DESCRIPTION OF THE TASK
Filter these entries so that only lines with the word "price" remain.

EXERCISE DATA
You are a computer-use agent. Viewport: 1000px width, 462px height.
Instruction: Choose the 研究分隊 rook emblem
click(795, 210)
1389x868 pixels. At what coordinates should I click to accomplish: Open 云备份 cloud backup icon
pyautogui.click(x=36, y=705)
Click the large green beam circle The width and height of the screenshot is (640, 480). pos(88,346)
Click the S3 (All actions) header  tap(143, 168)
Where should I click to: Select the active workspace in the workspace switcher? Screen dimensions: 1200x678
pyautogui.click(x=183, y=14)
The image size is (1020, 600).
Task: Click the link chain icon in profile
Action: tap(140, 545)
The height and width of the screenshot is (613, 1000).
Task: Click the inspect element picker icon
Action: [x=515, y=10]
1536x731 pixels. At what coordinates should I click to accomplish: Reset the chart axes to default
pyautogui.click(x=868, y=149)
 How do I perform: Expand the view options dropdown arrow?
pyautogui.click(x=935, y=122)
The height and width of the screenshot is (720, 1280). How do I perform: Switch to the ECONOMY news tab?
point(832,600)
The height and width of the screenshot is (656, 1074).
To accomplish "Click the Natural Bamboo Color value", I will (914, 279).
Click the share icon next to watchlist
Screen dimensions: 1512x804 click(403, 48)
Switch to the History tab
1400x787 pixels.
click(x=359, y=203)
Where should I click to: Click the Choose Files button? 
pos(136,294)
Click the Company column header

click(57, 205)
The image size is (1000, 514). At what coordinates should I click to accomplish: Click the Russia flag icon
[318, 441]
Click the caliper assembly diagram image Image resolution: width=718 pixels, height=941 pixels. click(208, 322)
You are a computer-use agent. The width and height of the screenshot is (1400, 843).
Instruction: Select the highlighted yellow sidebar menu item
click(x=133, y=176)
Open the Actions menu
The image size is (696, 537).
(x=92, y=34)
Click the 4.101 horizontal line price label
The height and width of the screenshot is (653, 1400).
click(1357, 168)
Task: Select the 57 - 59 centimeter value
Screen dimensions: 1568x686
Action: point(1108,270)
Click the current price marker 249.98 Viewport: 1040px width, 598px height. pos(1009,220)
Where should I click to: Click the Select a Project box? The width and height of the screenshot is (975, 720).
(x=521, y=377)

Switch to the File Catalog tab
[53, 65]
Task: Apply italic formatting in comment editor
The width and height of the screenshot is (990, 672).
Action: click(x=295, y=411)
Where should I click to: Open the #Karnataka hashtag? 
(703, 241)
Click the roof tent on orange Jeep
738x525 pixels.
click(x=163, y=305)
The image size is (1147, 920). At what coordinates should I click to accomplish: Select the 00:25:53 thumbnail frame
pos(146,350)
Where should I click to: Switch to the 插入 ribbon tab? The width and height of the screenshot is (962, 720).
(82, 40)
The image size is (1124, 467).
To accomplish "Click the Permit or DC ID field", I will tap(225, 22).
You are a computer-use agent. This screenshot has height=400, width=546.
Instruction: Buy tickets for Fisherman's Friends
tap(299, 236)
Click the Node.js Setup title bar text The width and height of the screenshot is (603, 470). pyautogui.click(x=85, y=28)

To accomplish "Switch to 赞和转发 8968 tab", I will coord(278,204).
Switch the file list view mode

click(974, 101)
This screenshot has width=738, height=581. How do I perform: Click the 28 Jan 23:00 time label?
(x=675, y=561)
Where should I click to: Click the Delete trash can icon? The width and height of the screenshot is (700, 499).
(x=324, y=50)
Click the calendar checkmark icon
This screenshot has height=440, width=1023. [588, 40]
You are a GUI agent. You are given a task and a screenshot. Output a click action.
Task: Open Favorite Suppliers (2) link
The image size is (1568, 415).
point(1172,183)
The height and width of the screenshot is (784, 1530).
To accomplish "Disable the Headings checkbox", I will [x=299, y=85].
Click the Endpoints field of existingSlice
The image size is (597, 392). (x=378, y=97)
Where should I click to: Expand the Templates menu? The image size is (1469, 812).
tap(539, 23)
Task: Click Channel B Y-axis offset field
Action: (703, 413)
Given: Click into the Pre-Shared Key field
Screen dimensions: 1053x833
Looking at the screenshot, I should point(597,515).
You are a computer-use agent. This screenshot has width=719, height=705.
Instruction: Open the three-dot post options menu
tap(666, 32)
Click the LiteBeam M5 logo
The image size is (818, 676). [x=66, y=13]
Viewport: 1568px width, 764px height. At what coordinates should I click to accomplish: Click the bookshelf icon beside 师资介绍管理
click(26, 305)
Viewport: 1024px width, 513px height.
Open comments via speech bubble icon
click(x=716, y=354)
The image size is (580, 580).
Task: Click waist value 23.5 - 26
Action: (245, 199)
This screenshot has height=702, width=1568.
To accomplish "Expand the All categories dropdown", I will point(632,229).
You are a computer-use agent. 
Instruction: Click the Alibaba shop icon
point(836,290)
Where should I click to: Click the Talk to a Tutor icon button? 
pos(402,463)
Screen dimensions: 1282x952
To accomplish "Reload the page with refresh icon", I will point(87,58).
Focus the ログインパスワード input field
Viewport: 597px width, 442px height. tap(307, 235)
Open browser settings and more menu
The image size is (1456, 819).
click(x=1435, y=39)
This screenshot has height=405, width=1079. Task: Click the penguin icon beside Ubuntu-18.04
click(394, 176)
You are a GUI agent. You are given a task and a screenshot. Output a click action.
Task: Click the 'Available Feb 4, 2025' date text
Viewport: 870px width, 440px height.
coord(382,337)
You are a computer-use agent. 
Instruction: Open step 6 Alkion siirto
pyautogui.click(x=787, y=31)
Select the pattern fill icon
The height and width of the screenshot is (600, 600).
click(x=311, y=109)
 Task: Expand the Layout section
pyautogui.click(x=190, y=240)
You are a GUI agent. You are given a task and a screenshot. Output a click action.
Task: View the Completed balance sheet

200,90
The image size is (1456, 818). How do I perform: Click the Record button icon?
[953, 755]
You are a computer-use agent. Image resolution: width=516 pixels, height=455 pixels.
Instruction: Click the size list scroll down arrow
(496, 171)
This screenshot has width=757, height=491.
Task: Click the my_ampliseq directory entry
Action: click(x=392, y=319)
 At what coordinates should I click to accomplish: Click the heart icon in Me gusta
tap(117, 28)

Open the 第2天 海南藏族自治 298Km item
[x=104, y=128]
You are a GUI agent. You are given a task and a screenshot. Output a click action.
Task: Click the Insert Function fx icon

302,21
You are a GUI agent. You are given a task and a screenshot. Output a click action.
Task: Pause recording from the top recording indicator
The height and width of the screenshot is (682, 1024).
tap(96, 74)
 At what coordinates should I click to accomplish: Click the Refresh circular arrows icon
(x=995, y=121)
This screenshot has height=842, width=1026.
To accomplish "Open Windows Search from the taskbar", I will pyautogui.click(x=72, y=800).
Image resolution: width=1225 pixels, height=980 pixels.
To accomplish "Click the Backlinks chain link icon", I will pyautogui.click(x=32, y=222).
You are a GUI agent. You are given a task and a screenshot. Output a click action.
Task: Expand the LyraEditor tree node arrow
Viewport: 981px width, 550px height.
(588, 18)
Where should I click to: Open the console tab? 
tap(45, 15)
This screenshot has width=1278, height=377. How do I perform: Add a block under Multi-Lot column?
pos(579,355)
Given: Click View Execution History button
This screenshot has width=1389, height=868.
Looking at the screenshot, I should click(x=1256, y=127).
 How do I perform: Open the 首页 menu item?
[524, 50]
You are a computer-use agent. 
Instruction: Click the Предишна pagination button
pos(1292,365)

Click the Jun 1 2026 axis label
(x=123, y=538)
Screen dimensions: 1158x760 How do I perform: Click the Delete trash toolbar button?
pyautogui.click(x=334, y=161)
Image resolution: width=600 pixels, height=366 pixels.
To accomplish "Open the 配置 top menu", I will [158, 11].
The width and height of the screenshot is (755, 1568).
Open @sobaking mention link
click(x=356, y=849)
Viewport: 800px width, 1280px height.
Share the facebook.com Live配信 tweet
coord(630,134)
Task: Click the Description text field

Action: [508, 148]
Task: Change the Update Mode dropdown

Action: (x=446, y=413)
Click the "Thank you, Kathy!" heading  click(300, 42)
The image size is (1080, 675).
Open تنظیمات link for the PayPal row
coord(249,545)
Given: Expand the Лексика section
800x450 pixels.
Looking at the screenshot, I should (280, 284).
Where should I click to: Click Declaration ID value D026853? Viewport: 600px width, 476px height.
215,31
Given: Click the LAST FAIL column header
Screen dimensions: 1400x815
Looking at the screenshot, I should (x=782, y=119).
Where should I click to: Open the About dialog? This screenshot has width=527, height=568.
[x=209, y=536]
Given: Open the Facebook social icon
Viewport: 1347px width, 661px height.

SOLUTION TO THIS PROBLEM
Click the 4.101 horizontal line price label
Click the current price marker 249.98 Viewport: 1040px width, 598px height. pos(1009,220)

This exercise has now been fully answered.